**DATA SHOWN:**

● ● ● ●

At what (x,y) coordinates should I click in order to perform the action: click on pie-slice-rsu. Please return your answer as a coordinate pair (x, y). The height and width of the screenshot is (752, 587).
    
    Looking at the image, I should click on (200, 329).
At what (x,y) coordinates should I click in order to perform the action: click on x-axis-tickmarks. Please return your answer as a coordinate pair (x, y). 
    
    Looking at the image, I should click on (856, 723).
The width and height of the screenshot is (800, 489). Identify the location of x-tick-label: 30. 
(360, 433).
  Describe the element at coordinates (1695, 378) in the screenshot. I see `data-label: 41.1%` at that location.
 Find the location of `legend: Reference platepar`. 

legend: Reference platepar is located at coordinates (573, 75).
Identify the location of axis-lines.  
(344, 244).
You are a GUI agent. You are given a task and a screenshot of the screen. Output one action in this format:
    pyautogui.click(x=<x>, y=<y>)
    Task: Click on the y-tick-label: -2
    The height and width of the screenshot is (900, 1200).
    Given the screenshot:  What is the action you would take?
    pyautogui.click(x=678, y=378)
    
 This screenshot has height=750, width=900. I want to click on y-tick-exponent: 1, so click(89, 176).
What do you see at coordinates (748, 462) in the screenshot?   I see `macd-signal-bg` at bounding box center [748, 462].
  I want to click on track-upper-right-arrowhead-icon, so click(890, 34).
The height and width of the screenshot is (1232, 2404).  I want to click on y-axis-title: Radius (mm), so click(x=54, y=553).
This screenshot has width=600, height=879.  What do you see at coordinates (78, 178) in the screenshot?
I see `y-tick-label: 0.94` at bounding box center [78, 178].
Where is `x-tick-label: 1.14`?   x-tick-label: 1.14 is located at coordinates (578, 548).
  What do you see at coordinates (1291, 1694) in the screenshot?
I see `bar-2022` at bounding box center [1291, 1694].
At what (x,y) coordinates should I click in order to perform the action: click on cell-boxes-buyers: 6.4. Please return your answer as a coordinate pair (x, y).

● ● ● ●

**ACTIVITY:**
Print the material above word for word, starting at its first line and ending at the line containing "Looking at the image, I should click on (856, 723).", including that line.

**ANSWER:**
At what (x,y) coordinates should I click in order to perform the action: click on pie-slice-rsu. Please return your answer as a coordinate pair (x, y). The height and width of the screenshot is (752, 587).
    
    Looking at the image, I should click on (200, 329).
At what (x,y) coordinates should I click in order to perform the action: click on x-axis-tickmarks. Please return your answer as a coordinate pair (x, y). 
    
    Looking at the image, I should click on (856, 723).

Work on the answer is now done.